Wednesday, October 05, 2005

Google Sitemaps: do they work?

.. yep they do

In some posts (1, 2 & 3) already some time ago I outlined the experiment I did with Google Sitemaps on my site. As the Google crawling process takes some time to finish it has also taken some time before I can present my conclusions. So here they come.

What was the setup?

I created a sitemap of my website. In this xml file all the interlinked pages appear. I added two pages to my website:

  1. a page that I added to my sitemap.xml
  2. another page that I did not add to my sitemap.xml, but it was linked to from the first page.

Both pages have legitimate content and also link back to other pages of my website. Actually, both were to be part of my website but I merely have omitted putting links on the other pages pointing to these new pages. They are orphans.

The experiment was to see if the Google crawler would visit these two pages. The first directly from the sitemap.xml and the second through crawling the links on the first page.

So what happened?

After having submitted the sitemap.xml I was filled with joy when I discovered that Google scanned the file within 24 hours. Moreover it appears to come by twice a day. Even without resubmitting the file.
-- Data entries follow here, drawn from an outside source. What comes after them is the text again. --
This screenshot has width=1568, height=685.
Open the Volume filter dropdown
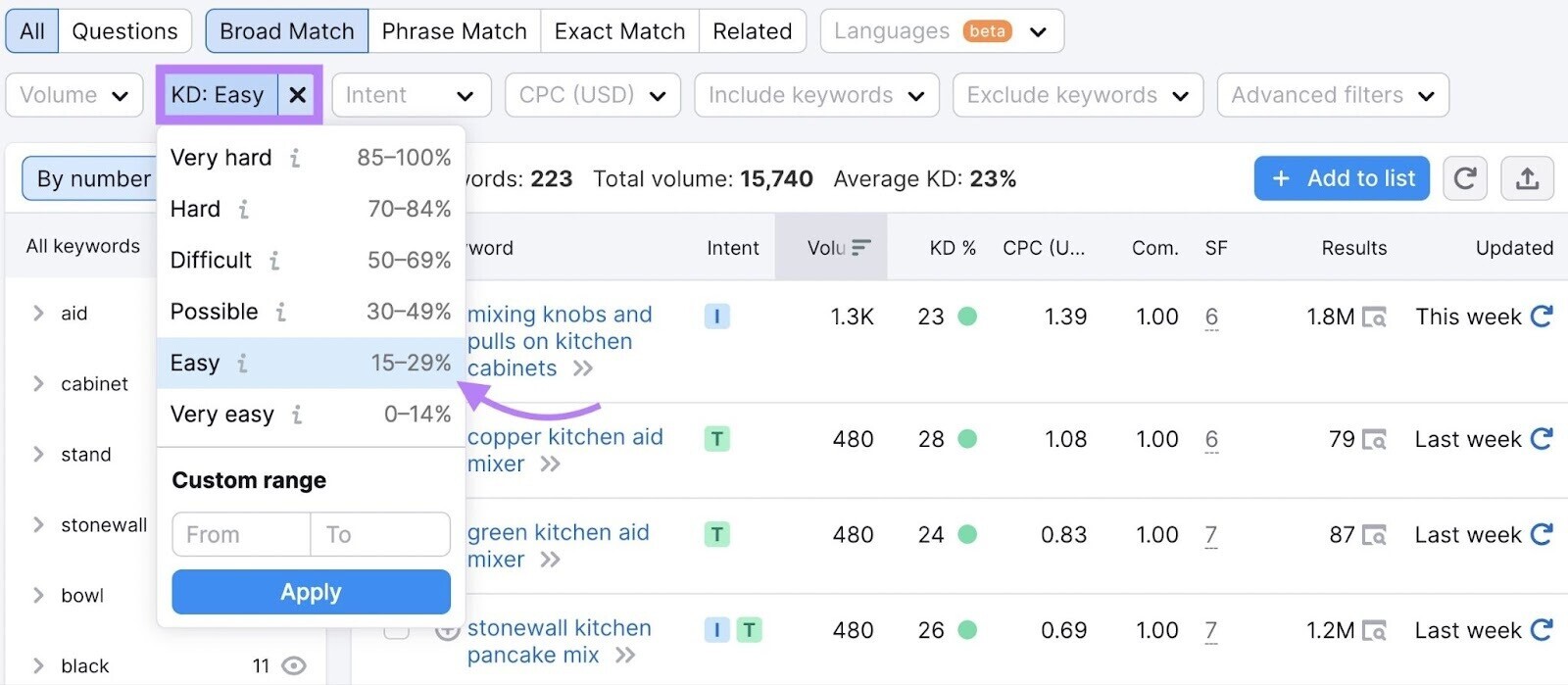(74, 95)
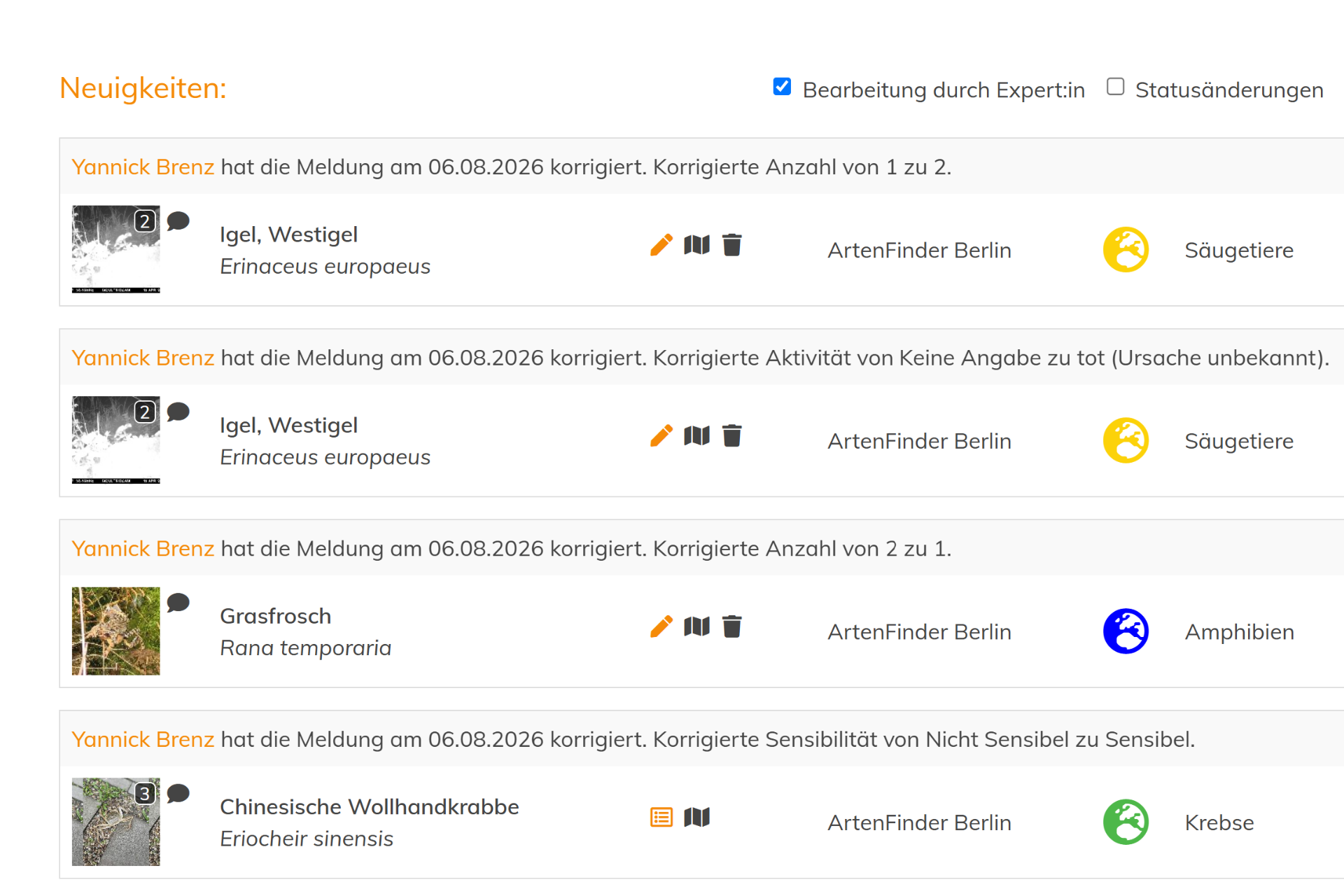Open map icon for first Igel Westigel entry
The width and height of the screenshot is (1344, 896).
point(696,245)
That did not mean that the pages appeared in the Google search results immediately, but still it gave me hope that they would after the next crawl.

So, I kept checking my website logs to see if any of the secret pages would popup in my requested pages list. And again and again.

Then after some weeks the first secret page was crawled. Bang! The sitemap.xml really showed its purpose. The file was indeed used by the Google crawler to crawl pages.

The second page did not show up. So apparently, the links on the page were not crawled. Maybe they were listed to be crawled in the next crawl. I don't know and for now I do not really care so much. The first part of my experiment was successful and has convinced me that Google Sitemaps really add something to a website.

I have decided not to wait on that next crawl to see if the other secret orphan was crawled. As the two pages both contain valid content and therefore keeping them secret is depriving my site of valuable pages. So I have once again update my site and the secret pages are no longer secret.

Added value

A bonus of the Google Sitemap system is that a website master also has the possibility to view reports on the last crawl results. This can be achieved by placing an html file with a name provided by Google to verify that you can manage the site. Google then provides you with a list of failed pages. Pages that no longer exist or have another error.

Conclusion

By adding a Google Sitemaps file to your website (and keeping it up to date!) you can ensure that new pages are crawled at the next scheduled crawl.

I can recommend it to any site owner. It is worth the effort. For me it is a little bit of work because I still use static html pages on my site, but for a user with a modern cms it can be set up automatically.